### Set task
Copy the rows exactly, starting at the line that contains "This screenshot has width=1345, height=1220." and ending at the line that contains "coord(429,33)", with both of those lines included.

──────

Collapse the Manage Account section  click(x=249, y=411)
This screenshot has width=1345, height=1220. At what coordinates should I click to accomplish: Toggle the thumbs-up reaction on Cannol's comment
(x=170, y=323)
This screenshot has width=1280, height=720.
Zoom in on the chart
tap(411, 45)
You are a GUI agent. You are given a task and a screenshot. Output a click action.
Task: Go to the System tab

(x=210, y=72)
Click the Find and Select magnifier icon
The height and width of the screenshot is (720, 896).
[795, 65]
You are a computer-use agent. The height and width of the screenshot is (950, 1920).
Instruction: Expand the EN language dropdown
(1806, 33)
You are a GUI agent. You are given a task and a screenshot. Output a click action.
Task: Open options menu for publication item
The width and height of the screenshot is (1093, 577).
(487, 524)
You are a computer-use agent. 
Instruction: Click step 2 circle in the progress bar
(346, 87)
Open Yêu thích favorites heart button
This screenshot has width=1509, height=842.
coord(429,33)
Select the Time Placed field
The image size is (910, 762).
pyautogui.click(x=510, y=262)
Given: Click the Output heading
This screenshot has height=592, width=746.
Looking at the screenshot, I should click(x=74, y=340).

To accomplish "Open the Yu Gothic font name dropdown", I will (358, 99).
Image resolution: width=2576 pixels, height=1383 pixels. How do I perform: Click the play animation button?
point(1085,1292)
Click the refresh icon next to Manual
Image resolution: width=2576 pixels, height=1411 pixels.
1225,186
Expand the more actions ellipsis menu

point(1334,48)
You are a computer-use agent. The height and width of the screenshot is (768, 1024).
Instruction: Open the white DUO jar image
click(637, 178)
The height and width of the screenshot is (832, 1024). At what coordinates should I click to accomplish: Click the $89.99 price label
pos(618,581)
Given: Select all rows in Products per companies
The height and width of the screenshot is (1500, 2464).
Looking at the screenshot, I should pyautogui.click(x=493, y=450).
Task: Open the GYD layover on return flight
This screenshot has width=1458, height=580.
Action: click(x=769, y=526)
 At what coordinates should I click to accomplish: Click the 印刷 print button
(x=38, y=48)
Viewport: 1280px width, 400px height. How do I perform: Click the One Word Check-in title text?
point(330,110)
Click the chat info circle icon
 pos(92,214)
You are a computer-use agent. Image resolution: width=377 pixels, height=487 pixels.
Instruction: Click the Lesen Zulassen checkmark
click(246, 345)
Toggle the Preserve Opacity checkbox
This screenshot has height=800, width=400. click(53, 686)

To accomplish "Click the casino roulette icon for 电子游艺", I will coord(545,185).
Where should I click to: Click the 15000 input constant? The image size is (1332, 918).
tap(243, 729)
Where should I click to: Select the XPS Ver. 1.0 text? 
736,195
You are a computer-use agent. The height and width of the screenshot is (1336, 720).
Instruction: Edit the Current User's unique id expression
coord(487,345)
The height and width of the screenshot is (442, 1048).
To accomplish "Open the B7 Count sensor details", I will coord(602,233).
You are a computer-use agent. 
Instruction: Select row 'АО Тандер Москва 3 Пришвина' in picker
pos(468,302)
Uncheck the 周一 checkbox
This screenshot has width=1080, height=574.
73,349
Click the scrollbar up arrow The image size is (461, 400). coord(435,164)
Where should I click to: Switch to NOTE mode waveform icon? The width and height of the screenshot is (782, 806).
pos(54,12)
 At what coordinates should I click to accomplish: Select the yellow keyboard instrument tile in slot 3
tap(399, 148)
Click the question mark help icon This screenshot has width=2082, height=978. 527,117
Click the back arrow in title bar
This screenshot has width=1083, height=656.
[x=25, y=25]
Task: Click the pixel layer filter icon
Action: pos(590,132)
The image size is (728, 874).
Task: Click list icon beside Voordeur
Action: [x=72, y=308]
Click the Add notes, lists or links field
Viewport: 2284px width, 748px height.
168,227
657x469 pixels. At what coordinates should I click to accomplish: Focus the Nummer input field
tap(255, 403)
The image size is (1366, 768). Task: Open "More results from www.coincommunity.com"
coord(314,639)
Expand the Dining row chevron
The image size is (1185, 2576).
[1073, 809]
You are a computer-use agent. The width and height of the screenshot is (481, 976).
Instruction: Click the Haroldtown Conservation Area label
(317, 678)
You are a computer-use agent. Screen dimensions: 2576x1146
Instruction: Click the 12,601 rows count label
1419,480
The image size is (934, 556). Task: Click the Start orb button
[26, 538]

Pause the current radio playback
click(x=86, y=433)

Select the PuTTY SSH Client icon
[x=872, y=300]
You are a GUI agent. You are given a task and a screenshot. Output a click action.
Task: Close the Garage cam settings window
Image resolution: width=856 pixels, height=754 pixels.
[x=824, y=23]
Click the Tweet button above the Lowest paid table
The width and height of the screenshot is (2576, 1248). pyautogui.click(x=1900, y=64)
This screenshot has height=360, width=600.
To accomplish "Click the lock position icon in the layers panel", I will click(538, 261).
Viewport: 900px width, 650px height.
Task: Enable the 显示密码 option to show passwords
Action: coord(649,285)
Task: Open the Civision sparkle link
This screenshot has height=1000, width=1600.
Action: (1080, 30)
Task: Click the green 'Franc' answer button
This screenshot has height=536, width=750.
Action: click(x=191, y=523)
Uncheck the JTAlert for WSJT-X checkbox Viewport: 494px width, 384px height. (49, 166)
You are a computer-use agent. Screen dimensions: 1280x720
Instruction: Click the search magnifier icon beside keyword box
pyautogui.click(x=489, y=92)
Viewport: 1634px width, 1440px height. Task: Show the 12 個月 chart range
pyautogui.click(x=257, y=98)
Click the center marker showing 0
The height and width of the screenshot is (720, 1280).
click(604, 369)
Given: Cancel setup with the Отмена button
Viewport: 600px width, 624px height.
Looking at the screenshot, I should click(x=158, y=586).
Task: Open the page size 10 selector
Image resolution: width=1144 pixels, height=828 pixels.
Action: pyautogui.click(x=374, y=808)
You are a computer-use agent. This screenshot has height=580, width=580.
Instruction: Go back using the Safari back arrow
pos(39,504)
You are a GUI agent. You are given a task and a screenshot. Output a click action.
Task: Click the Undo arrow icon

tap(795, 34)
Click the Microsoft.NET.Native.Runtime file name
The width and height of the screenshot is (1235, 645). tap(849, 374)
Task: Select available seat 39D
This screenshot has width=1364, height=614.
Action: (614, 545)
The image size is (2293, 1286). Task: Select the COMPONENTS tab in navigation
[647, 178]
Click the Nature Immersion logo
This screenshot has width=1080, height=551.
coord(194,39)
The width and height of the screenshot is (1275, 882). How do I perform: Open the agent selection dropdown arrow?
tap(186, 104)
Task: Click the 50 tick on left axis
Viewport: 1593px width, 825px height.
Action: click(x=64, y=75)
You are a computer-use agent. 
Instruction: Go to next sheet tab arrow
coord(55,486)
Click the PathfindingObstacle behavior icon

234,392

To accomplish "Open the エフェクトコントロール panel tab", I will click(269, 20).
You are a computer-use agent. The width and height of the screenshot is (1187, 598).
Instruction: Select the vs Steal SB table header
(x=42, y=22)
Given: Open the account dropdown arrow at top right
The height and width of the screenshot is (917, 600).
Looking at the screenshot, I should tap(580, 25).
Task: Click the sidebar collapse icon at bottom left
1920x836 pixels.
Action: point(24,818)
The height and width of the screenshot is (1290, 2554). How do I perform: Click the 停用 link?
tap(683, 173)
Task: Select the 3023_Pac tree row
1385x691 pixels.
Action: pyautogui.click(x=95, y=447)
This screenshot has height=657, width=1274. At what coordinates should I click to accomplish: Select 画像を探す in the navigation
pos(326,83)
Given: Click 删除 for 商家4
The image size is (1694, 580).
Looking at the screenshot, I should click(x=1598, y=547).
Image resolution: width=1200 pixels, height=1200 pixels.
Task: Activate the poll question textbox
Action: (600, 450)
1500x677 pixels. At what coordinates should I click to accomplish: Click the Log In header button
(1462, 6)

──────

### Exercise solution
This screenshot has width=1345, height=1220. At what coordinates should I click to accomplish: Toggle the thumbs-up reaction on Cannol's comment
(x=170, y=323)
This screenshot has width=1280, height=720.
Zoom in on the chart
tap(411, 45)
You are a GUI agent. You are given a task and a screenshot. Output a click action.
Task: Go to the System tab

(x=210, y=72)
Click the Find and Select magnifier icon
The height and width of the screenshot is (720, 896).
[795, 65]
You are a computer-use agent. The height and width of the screenshot is (950, 1920).
Instruction: Expand the EN language dropdown
(1806, 33)
You are a GUI agent. You are given a task and a screenshot. Output a click action.
Task: Open options menu for publication item
The width and height of the screenshot is (1093, 577).
(487, 524)
You are a computer-use agent. 
Instruction: Click step 2 circle in the progress bar
(346, 87)
Open Yêu thích favorites heart button
This screenshot has width=1509, height=842.
coord(429,33)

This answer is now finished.